▸ **Your objective**: Your response should consist of the full data, set down exactly.

▸ **Data excerpts**:
════════

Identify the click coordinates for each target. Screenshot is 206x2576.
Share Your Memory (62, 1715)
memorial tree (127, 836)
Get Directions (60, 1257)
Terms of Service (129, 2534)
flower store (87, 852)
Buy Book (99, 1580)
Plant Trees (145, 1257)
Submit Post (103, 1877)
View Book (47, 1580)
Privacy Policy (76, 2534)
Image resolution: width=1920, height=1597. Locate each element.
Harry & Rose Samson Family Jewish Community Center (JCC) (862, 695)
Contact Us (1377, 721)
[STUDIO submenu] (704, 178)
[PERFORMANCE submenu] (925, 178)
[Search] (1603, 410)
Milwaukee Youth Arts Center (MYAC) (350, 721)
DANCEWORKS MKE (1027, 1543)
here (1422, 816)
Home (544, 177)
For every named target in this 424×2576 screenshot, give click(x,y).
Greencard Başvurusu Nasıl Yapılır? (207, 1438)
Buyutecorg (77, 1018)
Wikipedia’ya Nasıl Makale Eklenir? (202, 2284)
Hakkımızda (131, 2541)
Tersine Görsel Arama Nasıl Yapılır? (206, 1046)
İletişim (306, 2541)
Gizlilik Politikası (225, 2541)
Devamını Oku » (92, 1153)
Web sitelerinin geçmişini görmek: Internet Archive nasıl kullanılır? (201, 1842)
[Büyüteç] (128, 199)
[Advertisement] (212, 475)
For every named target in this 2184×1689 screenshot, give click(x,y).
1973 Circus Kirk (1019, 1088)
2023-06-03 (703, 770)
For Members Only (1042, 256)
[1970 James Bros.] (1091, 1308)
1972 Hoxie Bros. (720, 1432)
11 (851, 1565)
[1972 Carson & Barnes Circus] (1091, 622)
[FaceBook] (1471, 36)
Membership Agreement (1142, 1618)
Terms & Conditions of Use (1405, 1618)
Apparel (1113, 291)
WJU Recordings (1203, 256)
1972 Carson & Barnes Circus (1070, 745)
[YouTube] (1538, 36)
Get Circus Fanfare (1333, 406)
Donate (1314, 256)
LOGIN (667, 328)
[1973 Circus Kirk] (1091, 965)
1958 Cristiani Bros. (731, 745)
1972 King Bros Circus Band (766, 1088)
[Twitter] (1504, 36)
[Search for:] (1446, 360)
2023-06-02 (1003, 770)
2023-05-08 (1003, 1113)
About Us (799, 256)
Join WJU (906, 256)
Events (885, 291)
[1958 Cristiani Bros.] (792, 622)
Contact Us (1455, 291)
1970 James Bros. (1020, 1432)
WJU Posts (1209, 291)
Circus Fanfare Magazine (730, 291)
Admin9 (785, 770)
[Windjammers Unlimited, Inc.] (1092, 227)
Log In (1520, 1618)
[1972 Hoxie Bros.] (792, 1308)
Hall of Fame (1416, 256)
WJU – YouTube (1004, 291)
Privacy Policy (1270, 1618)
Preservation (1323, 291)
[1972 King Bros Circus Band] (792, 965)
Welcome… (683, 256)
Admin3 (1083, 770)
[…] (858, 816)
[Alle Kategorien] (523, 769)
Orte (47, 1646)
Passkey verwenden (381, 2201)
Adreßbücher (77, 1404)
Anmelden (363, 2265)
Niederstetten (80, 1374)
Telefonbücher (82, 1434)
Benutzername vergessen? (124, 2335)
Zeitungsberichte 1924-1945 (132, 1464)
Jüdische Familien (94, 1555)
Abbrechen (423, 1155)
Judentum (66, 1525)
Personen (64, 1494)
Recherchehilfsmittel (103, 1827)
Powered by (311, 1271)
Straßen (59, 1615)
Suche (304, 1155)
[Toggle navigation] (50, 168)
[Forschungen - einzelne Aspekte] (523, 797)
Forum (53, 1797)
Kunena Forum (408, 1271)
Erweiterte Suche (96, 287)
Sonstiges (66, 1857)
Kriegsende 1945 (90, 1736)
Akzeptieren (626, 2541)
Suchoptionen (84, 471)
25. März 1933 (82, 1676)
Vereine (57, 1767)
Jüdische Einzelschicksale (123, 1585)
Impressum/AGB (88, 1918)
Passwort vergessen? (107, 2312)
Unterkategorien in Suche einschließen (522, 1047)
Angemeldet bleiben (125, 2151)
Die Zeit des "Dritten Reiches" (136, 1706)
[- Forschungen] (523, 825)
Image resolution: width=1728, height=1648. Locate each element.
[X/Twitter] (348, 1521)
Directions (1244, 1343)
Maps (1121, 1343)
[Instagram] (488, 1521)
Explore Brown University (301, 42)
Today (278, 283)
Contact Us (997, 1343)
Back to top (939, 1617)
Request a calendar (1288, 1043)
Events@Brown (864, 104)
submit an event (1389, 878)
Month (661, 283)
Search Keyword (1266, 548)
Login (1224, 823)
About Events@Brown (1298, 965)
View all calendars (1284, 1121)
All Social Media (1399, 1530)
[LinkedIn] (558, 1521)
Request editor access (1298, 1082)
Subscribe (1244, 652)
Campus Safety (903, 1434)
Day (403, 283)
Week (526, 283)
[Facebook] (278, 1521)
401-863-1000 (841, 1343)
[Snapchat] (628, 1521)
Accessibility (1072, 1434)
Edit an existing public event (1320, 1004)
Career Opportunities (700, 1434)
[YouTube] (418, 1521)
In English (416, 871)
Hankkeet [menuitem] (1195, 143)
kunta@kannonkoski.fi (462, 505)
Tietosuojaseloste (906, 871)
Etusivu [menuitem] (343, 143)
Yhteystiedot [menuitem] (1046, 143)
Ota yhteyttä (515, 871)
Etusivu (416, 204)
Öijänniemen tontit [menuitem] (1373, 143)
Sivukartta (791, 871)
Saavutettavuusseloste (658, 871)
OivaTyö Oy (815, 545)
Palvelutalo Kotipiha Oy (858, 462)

════════

▸ **Answer section**:
Identify the click coordinates for each target. Screenshot is 206x2576.
Share Your Memory (62, 1715)
memorial tree (127, 836)
Get Directions (60, 1257)
Terms of Service (129, 2534)
flower store (87, 852)
Buy Book (99, 1580)
Plant Trees (145, 1257)
Submit Post (103, 1877)
View Book (47, 1580)
Privacy Policy (76, 2534)
Image resolution: width=1920, height=1597. Locate each element.
Harry & Rose Samson Family Jewish Community Center (JCC) (862, 695)
Contact Us (1377, 721)
[STUDIO submenu] (704, 178)
[PERFORMANCE submenu] (925, 178)
[Search] (1603, 410)
Milwaukee Youth Arts Center (MYAC) (350, 721)
DANCEWORKS MKE (1027, 1543)
here (1422, 816)
Home (544, 177)
For every named target in this 424×2576 screenshot, give click(x,y).
Greencard Başvurusu Nasıl Yapılır? (207, 1438)
Buyutecorg (77, 1018)
Wikipedia’ya Nasıl Makale Eklenir? (202, 2284)
Hakkımızda (131, 2541)
Tersine Görsel Arama Nasıl Yapılır? (206, 1046)
İletişim (306, 2541)
Gizlilik Politikası (225, 2541)
Devamını Oku » (92, 1153)
Web sitelerinin geçmişini görmek: Internet Archive nasıl kullanılır? (201, 1842)
[Büyüteç] (128, 199)
[Advertisement] (212, 475)
For every named target in this 2184×1689 screenshot, give click(x,y).
1973 Circus Kirk (1019, 1088)
2023-06-03 (703, 770)
For Members Only (1042, 256)
[1970 James Bros.] (1091, 1308)
1972 Hoxie Bros. (720, 1432)
11 (851, 1565)
[1972 Carson & Barnes Circus] (1091, 622)
[FaceBook] (1471, 36)
Membership Agreement (1142, 1618)
Terms & Conditions of Use (1405, 1618)
Apparel (1113, 291)
WJU Recordings (1203, 256)
1972 Carson & Barnes Circus (1070, 745)
[YouTube] (1538, 36)
Get Circus Fanfare (1333, 406)
Donate (1314, 256)
LOGIN (667, 328)
[1973 Circus Kirk] (1091, 965)
1958 Cristiani Bros. (731, 745)
1972 King Bros Circus Band (766, 1088)
[Twitter] (1504, 36)
[Search for:] (1446, 360)
2023-06-02 (1003, 770)
2023-05-08 (1003, 1113)
About Us (799, 256)
Join WJU (906, 256)
Events (885, 291)
[1958 Cristiani Bros.] (792, 622)
Contact Us (1455, 291)
1970 James Bros. (1020, 1432)
WJU Posts (1209, 291)
Circus Fanfare Magazine (730, 291)
Admin9 (785, 770)
[Windjammers Unlimited, Inc.] (1092, 227)
Log In (1520, 1618)
[1972 Hoxie Bros.] (792, 1308)
Hall of Fame (1416, 256)
WJU – YouTube (1004, 291)
Privacy Policy (1270, 1618)
Preservation (1323, 291)
[1972 King Bros Circus Band] (792, 965)
Welcome… (683, 256)
Admin3 (1083, 770)
[…] (858, 816)
[Alle Kategorien] (523, 769)
Orte (47, 1646)
Passkey verwenden (381, 2201)
Adreßbücher (77, 1404)
Anmelden (363, 2265)
Niederstetten (80, 1374)
Telefonbücher (82, 1434)
Benutzername vergessen? (124, 2335)
Zeitungsberichte 1924-1945 (132, 1464)
Jüdische Familien (94, 1555)
Abbrechen (423, 1155)
Judentum (66, 1525)
Personen (64, 1494)
Recherchehilfsmittel (103, 1827)
Powered by (311, 1271)
Straßen (59, 1615)
Suche (304, 1155)
[Toggle navigation] (50, 168)
[Forschungen - einzelne Aspekte] (523, 797)
Forum (53, 1797)
Kunena Forum (408, 1271)
Erweiterte Suche (96, 287)
Sonstiges (66, 1857)
Kriegsende 1945 (90, 1736)
Akzeptieren (626, 2541)
Suchoptionen (84, 471)
25. März 1933 (82, 1676)
Vereine (57, 1767)
Jüdische Einzelschicksale (123, 1585)
Impressum/AGB (88, 1918)
Passwort vergessen? (107, 2312)
Unterkategorien in Suche einschließen (522, 1047)
Angemeldet bleiben (125, 2151)
Die Zeit des "Dritten Reiches" (136, 1706)
[- Forschungen] (523, 825)
Image resolution: width=1728, height=1648. Locate each element.
[X/Twitter] (348, 1521)
Directions (1244, 1343)
Maps (1121, 1343)
[Instagram] (488, 1521)
Explore Brown University (301, 42)
Today (278, 283)
Contact Us (997, 1343)
Back to top (939, 1617)
Request a calendar (1288, 1043)
Events@Brown (864, 104)
submit an event (1389, 878)
Month (661, 283)
Search Keyword (1266, 548)
Login (1224, 823)
About Events@Brown (1298, 965)
View all calendars (1284, 1121)
All Social Media (1399, 1530)
[LinkedIn] (558, 1521)
Request editor access (1298, 1082)
Subscribe (1244, 652)
Campus Safety (903, 1434)
Day (403, 283)
Week (526, 283)
[Facebook] (278, 1521)
401-863-1000 (841, 1343)
[Snapchat] (628, 1521)
Accessibility (1072, 1434)
Edit an existing public event (1320, 1004)
Career Opportunities (700, 1434)
[YouTube] (418, 1521)
In English (416, 871)
Hankkeet [menuitem] (1195, 143)
kunta@kannonkoski.fi (462, 505)
Tietosuojaseloste (906, 871)
Etusivu [menuitem] (343, 143)
Yhteystiedot [menuitem] (1046, 143)
Ota yhteyttä (515, 871)
Etusivu (416, 204)
Öijänniemen tontit [menuitem] (1373, 143)
Sivukartta (791, 871)
Saavutettavuusseloste (658, 871)
OivaTyö Oy (815, 545)
Palvelutalo Kotipiha Oy (858, 462)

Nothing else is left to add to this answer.